While GM and the UAW have much at risk, Flint--not long ago portrayed as a down-and-out poster child for the Rust Belt--itself could again become the biggest victim regardless of the outcome.

"There is an imminent danger that these strikes could cause further disinvestment," said William Donohue, head of the Genesee Area Focus Council, a business group trying to spur investment in the city.

The UAW is striking GM in disputes over work rules, factory conditions and job security. About 3,400 workers at a stamping plant walked out a week ago. They were joined Thursday by 5,800 workers at a major parts factory across town.

The disputes threaten to bring all of GM's North American operations to a halt by the end of next week, costing the industrial giant up to $300 million a week in lost profit as well as crucial market share.

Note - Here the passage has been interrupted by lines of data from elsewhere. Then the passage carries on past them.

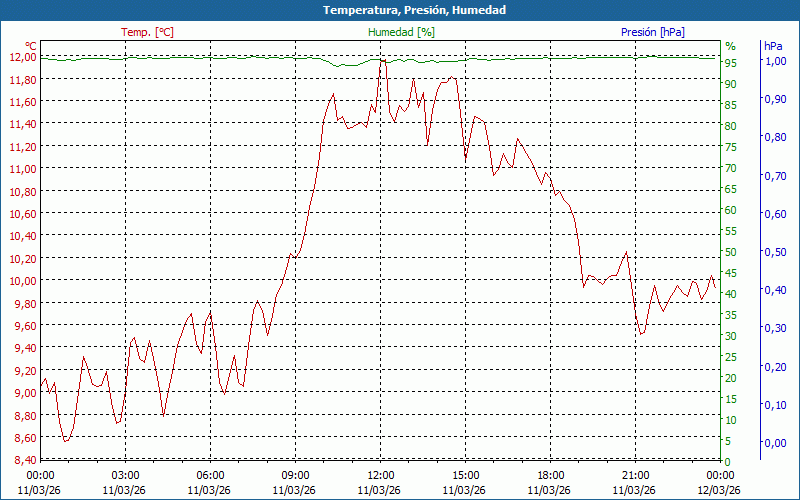The height and width of the screenshot is (500, 800).
Task: Click the 12:00 time label on the x-axis
Action: pyautogui.click(x=381, y=475)
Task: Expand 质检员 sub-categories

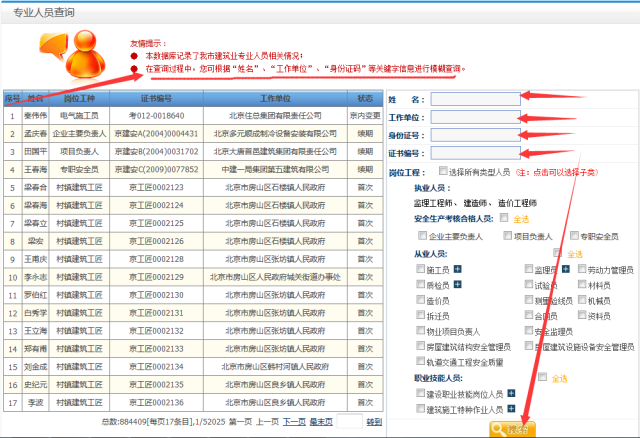Action: pyautogui.click(x=458, y=285)
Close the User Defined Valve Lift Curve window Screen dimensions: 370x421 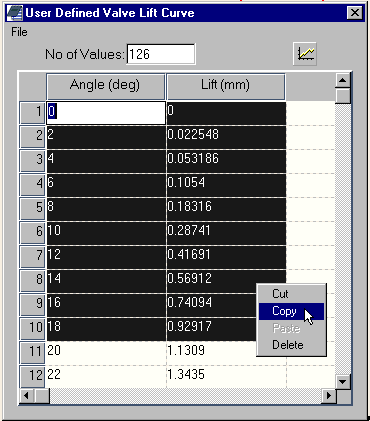(354, 13)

The walkouts have already closed eight assembly plants and partially shuttered 16 parts plants and other facilities, idling nearly 25,000 workers across the country.

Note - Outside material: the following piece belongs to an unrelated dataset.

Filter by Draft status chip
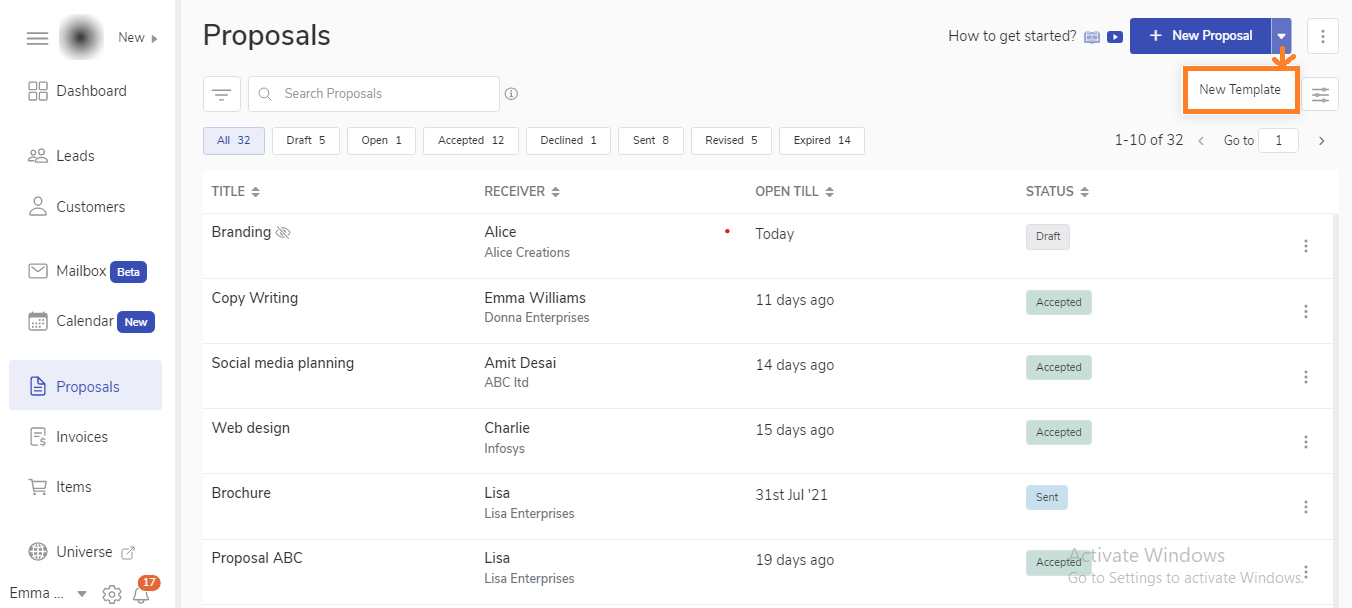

The strikes come as the nation's economy is humming and corporate profits are rolling along. But many auto workers in Flint feel left out of the party. They bitterly say that their high-pay jobs are at risk even as Big Three executives pocket multimillion-dollar bonuses and move work abroad or to nonunion firms.

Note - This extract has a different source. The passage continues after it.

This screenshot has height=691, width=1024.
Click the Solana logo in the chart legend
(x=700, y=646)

Long, Expensive Walkout Looms

Amid this atmosphere of fear and distrust, the expectation is increasing that the strikes could be long and costly.

"If we have to stand out here until hell freezes over, we'll do that," said Clayton Crewes, a 60-year-old die setter as he picketed in a light drizzle on Wednesday.

Labor strife is nothing new to Flint, and many hard-line union members here display a rampant xenophobia and conspiratorial suspicion of corporate bigwigs and their Wall Street cronies.

"There are age-old animosities being played out here," said David Cole, director of the University of Michigan's auto study office. "But every strike like this drives another stake in Flint's heart."

Flint, 65 miles north of Detroit, has struggled with the devastating effects of plant closings and downsizing for two decades. In the 1980s, it was so ravaged by unemployment, crime and business failures that it became a heart-wrenching symbol of America's failed manufacturing sector.

Despite losing nearly 50,000 high-paying auto jobs in the last 20 years, Flint is still home to 33,000 GM workers, the largest concentration of hourly GM employees anywhere in the world.

Flint is a tightknit community where it is not uncommon for three generations of families to have toiled in the same Buick or Chevrolet plant. So pervasive is GM's influence that it still accounts for 65% of the local economy.

Announced plant closings and further downsizing could cut that to 35% in five years, according to Genesee County officials. Local economic officials say GM could close half its 24 plants here and cut 11,000 jobs in the next few years. Already slated for closure is the 22-square-block Buick City assembly complex.

There is a growing frustration and animosity in Flint regarding its corporate benefactor. Many union members say the auto giant is slowly abandoning the town and workers in a global search for the almighty dollar.

"GM grew to be the highly profitable corporation it is based on the work of people in communities like Flint," said UAW Vice President Richard Shoemaker. "GM has a responsibility to the workers and community here."

Liberal Light for Social Change

Flint is the birthplace of GM, whose founder, William C. Durant, moved Buick here in 1904. Massive factories sprang up all over the city. When the Depression hit, layoffs hit hard and assembly lines were speeded up. The social upheaval led to union organizing and the famed sit-down strikes.

In the years that followed, the UAW became a liberal light for social change, negotiating contracts with higher wages and benefits. The union's advances helped create an affluent middle class, which fed an economic boom nationally in the 1950s and '60s. Flint was a model city supported by the wealth of its auto barons.